'''
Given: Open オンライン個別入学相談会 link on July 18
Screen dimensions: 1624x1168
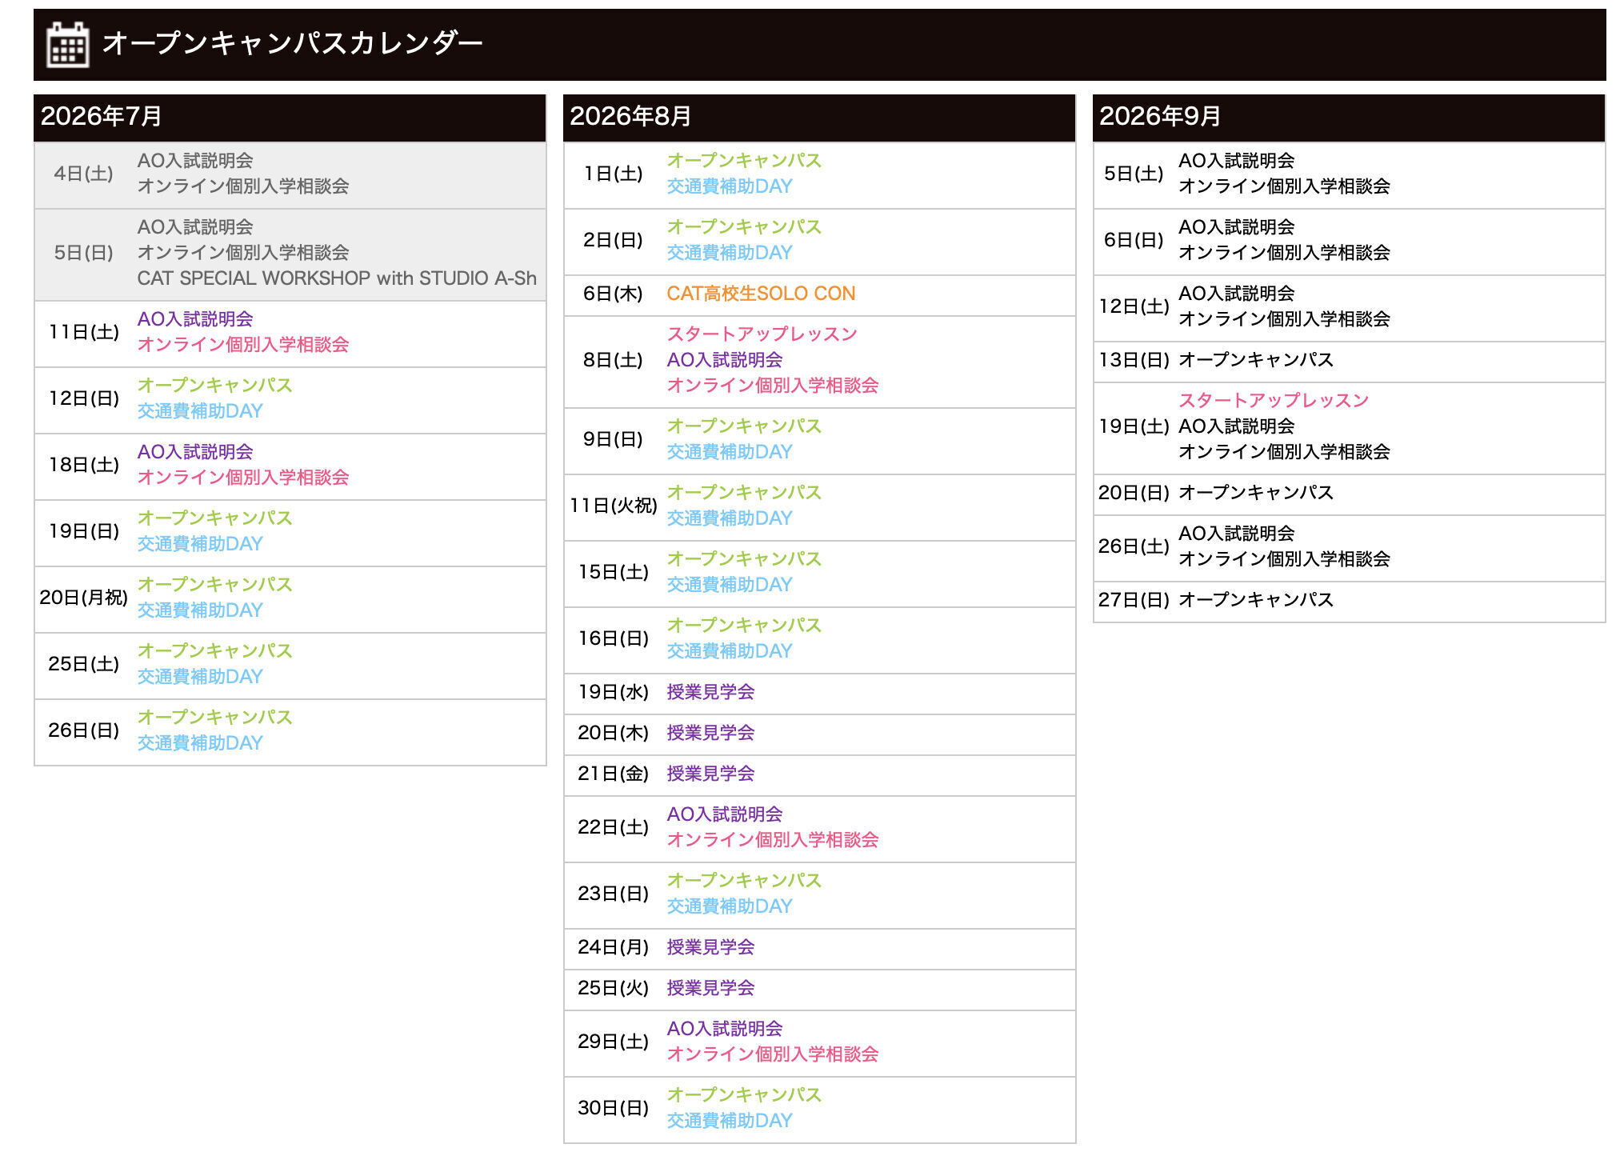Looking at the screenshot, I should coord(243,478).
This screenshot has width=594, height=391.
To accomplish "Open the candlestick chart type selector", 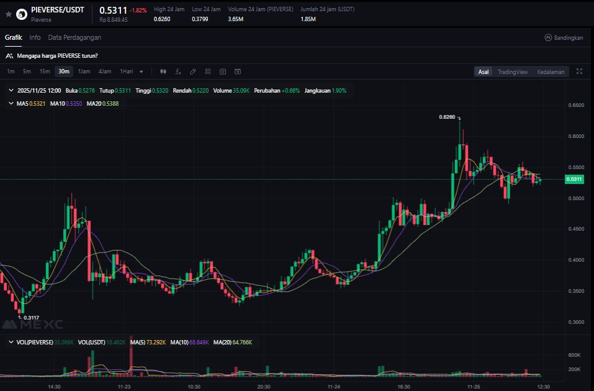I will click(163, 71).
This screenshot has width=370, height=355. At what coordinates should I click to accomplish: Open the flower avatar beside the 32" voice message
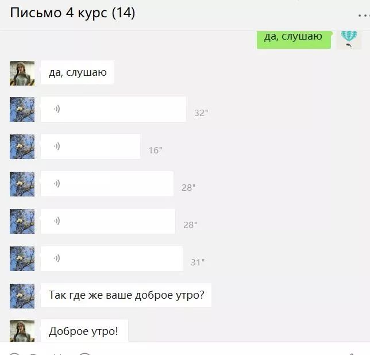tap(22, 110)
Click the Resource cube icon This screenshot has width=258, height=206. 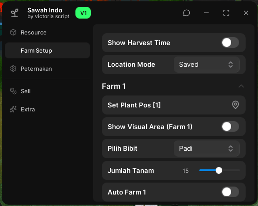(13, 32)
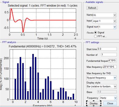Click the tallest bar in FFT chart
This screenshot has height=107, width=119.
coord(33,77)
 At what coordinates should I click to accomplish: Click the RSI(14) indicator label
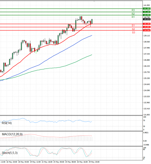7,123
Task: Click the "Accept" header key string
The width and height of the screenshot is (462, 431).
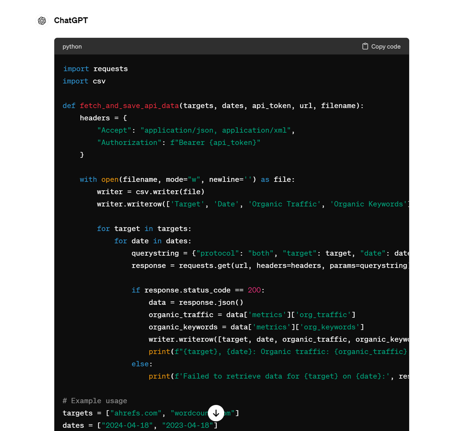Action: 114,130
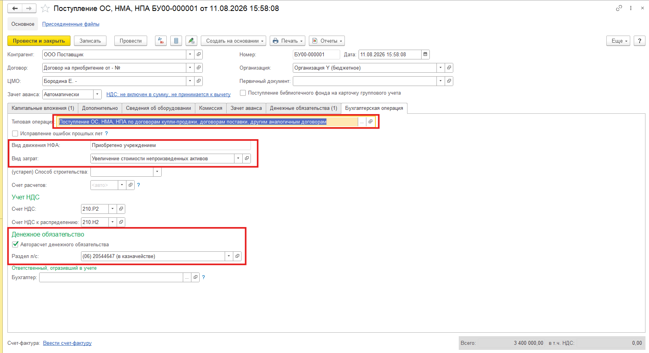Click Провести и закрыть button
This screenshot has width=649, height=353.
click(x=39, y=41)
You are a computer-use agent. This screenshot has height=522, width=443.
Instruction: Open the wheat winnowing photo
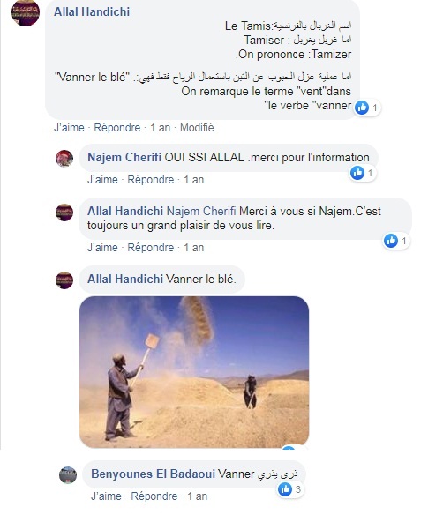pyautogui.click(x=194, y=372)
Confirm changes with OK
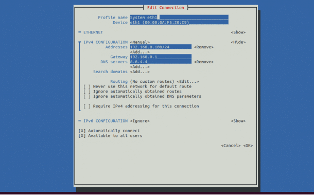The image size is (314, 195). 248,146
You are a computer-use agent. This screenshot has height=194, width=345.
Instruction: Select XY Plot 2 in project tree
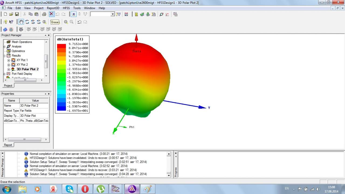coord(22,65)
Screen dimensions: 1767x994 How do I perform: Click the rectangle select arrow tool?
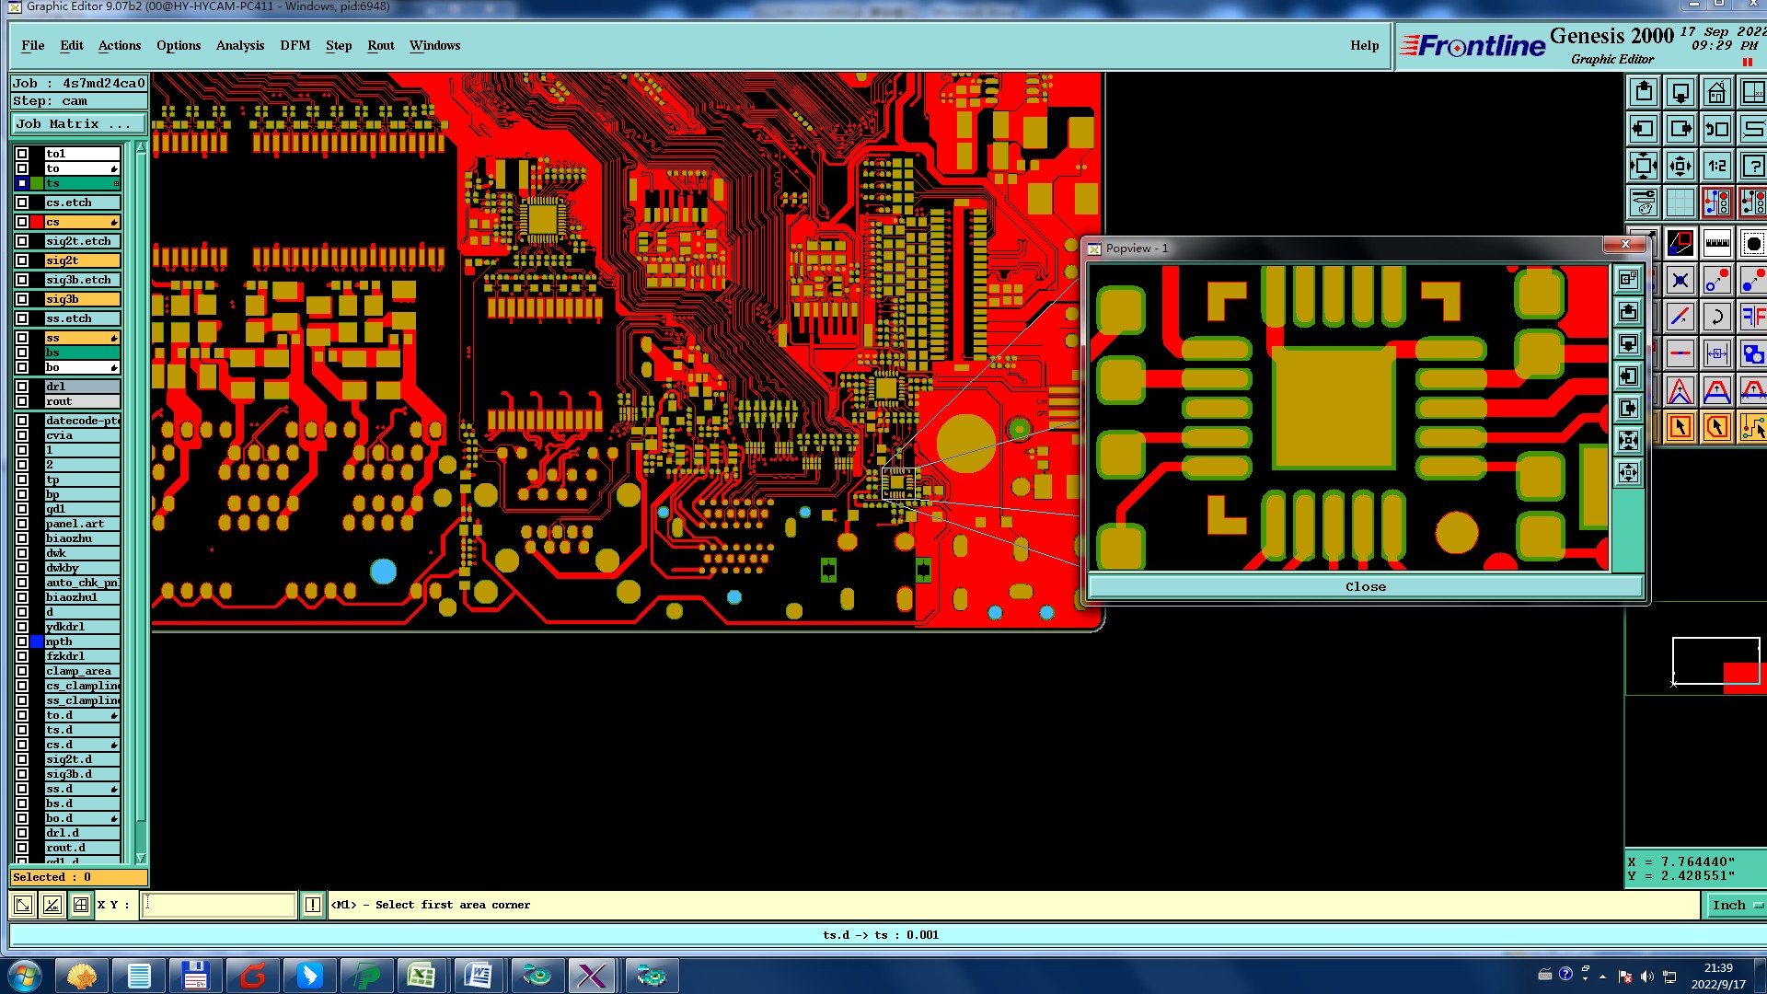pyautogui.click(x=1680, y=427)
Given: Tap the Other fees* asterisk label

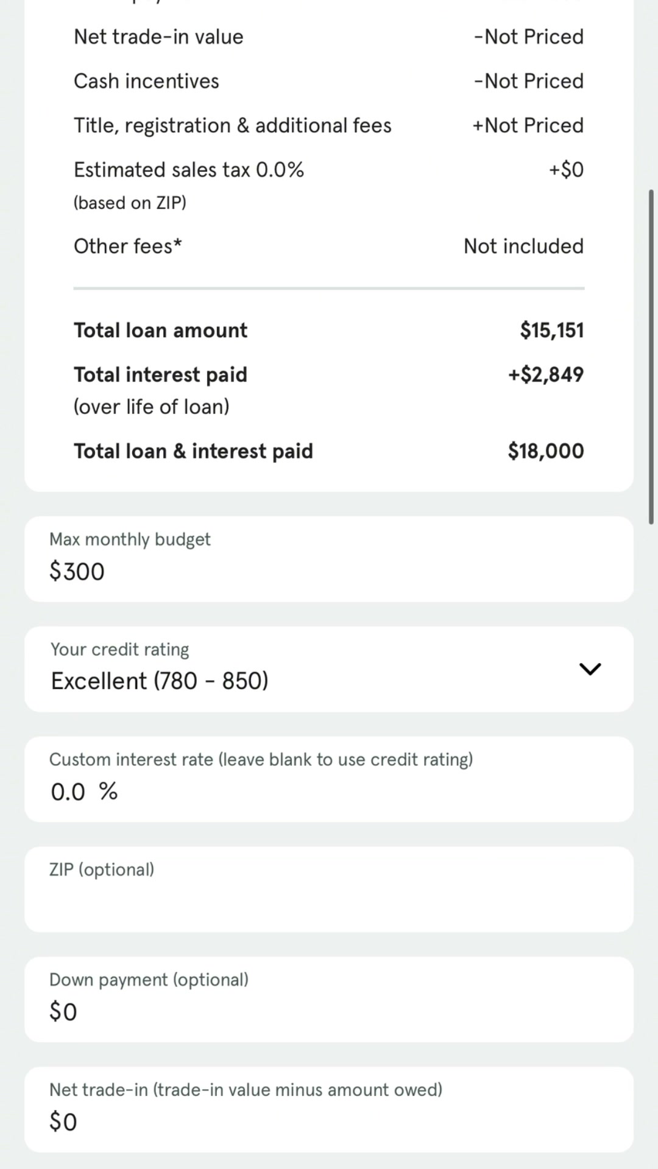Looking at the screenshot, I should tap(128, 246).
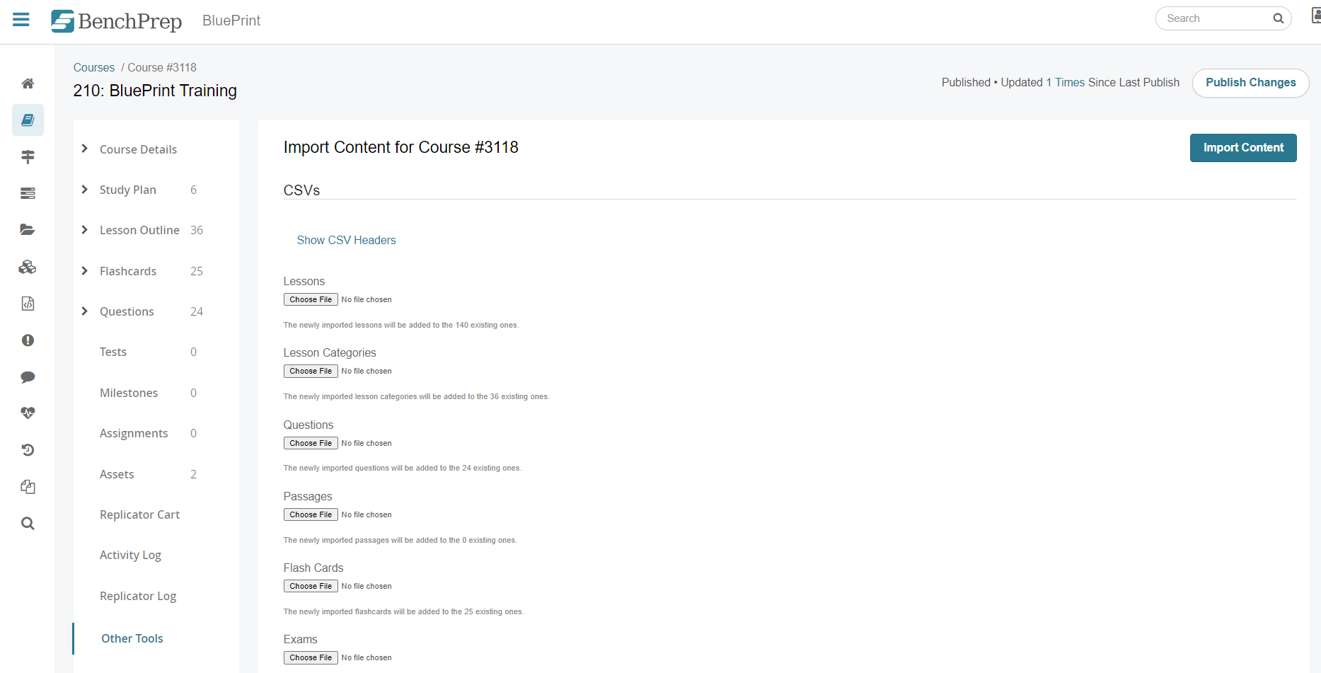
'''
■ **Directions for this task**:
Write out verbatim the part of the listing that opens with the line containing "At what coordinates should I click to accomplish: Click" and closes with the line containing "click(x=39, y=41)", leaving the pictures out of your answer.

■ **Result of the task**:
 At what coordinates should I click to accomplish: Click the RSI(14) indicator label
7,123
Task: Click the "Accept" header key string
The width and height of the screenshot is (462, 431).
Action: 114,130
Click Провести и закрыть button
This screenshot has width=649, height=353.
click(x=39, y=41)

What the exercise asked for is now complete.